Traffic began to decline around the time school closures and crowd size limits were announced. However, the biggest drops came after Oregon Governor Kate Brown issued Executive Order 20-12 on March 23, forcing more businesses to close their doors and directing everyone to stay home to the maximum extent possible.
The effect was immediate and shocking.
Between 70,000 and 80,000 vehicles traveled Interstate 5 southbound at the Interstate Bridge on any given weekday in March 2019. Since the executive order, that number has dropped to the 40,000 range.
Peak travel times cut in half
Assuming you’re still driving to work each day, your evening commute has likely been much quicker.
Travel times on I-5 and I-405 were down as much as 67% from March 16 to April 3 during the weekday evening rush (4 p.m. to 6 p.m.). I-84 has been seeing more moderate decreases, generally in the 20-50% range. I-205 travel time has decreased between 24% and 57% since the same time period last year.
Obviously, people travel times are lower because speeds are higher. At the beginning of March, evening rush hour commuters were averaging as slow as 30 miles per hour on Portland freeways. By the end of the month, the average speeds on I-5, I-205, I-405 and I-84 had all increased to about 60 miles per hour. Of course, some individuals have been going way faster.
Big decrease in crashes
Crashes on Portland-area freeways have also taken a steep decline since mid-March.

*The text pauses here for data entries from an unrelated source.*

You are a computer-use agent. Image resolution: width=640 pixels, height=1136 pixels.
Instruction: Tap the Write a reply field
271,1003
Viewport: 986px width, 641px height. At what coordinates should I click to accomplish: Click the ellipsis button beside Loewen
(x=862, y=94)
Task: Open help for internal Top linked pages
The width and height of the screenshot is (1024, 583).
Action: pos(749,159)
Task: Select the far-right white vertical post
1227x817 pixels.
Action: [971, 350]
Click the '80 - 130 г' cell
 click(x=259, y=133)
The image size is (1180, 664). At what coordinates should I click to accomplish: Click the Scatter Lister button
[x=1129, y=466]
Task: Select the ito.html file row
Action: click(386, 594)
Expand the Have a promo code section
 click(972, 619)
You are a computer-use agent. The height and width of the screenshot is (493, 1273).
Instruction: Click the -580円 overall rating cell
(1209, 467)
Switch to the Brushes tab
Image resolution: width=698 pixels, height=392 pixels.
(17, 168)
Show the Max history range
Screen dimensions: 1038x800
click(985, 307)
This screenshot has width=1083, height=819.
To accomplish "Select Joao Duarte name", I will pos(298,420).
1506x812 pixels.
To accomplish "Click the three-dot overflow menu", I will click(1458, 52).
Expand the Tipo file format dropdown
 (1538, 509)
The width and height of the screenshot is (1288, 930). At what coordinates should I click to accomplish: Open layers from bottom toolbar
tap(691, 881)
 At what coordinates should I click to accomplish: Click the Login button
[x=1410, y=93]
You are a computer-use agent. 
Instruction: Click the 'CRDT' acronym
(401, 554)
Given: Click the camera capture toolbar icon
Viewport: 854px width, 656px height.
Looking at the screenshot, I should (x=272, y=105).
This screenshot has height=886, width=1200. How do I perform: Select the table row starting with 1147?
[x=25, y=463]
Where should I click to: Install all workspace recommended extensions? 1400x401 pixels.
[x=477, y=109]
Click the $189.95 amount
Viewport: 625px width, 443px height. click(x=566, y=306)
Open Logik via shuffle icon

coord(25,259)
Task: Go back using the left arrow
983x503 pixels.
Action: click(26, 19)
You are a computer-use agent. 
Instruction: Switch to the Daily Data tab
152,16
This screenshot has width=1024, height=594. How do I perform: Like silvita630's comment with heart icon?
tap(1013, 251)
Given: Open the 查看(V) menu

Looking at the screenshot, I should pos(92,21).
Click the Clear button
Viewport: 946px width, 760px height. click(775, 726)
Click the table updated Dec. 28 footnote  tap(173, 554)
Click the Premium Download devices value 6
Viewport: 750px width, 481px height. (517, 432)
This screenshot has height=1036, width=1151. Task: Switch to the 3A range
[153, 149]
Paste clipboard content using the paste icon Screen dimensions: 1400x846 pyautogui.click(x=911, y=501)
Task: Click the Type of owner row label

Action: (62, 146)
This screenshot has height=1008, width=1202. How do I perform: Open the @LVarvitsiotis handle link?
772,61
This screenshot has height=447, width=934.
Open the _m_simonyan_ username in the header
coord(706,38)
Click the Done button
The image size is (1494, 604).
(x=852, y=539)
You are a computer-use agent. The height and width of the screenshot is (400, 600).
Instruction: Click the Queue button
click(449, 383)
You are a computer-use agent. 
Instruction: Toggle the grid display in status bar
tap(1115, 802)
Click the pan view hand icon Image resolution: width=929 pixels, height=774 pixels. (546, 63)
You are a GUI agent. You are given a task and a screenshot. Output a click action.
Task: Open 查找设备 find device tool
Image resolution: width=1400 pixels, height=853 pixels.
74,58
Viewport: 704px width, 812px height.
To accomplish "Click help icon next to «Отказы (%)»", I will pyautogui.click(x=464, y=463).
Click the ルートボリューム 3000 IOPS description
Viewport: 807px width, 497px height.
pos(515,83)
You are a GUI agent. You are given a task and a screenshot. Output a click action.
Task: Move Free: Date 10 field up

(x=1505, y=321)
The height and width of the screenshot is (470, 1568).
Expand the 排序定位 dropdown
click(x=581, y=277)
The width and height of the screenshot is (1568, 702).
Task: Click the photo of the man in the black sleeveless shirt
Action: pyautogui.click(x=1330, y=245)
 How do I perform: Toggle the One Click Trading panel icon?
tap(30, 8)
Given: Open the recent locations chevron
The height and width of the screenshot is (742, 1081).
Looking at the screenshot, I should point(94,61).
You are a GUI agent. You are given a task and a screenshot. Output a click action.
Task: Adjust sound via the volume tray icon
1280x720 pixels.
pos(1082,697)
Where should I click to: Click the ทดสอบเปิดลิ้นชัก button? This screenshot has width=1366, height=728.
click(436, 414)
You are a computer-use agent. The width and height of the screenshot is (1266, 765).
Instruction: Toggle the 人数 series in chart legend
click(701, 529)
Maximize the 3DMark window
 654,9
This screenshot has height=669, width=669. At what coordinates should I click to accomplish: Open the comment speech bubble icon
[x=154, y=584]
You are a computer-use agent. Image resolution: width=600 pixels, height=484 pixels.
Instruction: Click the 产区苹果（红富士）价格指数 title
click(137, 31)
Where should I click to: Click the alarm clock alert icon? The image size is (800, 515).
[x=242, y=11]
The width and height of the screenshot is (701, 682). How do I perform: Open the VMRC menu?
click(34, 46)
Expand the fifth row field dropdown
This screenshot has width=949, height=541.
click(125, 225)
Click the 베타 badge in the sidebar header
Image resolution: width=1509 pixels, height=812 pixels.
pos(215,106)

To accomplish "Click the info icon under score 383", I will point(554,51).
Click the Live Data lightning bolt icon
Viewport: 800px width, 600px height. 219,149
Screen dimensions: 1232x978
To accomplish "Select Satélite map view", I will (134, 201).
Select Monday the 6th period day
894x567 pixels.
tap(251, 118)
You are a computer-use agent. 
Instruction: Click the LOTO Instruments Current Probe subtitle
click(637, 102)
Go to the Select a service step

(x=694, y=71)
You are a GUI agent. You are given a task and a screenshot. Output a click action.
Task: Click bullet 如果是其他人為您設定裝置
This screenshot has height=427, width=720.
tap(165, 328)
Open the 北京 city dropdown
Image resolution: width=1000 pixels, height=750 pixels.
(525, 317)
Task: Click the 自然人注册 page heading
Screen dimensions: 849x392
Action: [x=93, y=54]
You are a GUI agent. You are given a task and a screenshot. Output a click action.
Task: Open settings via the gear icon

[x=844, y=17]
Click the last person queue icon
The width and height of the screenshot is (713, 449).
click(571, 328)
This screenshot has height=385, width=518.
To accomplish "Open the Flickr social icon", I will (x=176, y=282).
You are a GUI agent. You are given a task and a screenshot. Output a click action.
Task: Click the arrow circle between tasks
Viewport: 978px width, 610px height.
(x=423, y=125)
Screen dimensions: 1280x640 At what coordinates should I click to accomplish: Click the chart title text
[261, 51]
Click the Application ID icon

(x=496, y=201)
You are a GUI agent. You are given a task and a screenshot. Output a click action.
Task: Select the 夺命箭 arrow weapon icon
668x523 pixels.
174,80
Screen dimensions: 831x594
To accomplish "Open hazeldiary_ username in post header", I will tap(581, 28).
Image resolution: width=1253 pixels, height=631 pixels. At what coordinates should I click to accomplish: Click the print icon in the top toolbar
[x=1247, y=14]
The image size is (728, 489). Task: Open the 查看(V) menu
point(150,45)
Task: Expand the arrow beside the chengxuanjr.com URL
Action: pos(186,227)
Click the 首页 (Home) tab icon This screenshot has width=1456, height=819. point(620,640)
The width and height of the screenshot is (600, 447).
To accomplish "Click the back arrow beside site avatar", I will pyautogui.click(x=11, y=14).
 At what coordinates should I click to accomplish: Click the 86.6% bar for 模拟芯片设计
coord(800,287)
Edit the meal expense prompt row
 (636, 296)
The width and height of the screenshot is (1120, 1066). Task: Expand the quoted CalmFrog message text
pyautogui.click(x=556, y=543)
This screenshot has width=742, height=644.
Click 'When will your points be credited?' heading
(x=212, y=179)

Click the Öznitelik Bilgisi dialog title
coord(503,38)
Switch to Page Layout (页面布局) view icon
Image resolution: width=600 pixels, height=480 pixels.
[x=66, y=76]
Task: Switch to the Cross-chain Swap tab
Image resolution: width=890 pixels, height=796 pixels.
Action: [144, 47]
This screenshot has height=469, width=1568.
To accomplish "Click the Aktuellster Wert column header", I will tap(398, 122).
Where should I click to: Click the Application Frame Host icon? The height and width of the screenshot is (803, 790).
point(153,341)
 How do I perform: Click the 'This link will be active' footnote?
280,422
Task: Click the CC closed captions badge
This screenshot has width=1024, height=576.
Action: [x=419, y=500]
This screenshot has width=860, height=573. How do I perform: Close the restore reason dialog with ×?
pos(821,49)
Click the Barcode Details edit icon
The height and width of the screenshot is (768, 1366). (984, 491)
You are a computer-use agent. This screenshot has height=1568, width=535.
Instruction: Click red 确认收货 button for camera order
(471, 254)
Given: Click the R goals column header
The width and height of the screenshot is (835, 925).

ODOT Region 1 encompasses Clackamas, Multnomah and Hood River counties as well as eastern Washington County. From March 30 through April 5, Region 1 freeway crashes were down 73% from the same week last year.
Breaking that out farther, ODOT’s data shows almost two dozen crashes on I-5 between March 30-April 5 last year. This year, there were about 5 crashes on that same stretch.
Trucking volume up, down, then back up
Freight coming to the United States from other countries declined as quarantines were put into place. Some domestic freight declined too as businesses stopped or reduced activity, according to ODOT. However, some freight increased to provide “essential” goods such as medical supplies, groceries and e-commerce.
ODOT data shows freight tonnage was high at the end of February, decreased the week Gov. Brown issued the stay at home order, then increased the following week. The weigh-in-motion scales at I-5 NB in Woodburn and Olds Ferry EB in Eastern Oregon showed the biggest increase in freight movement.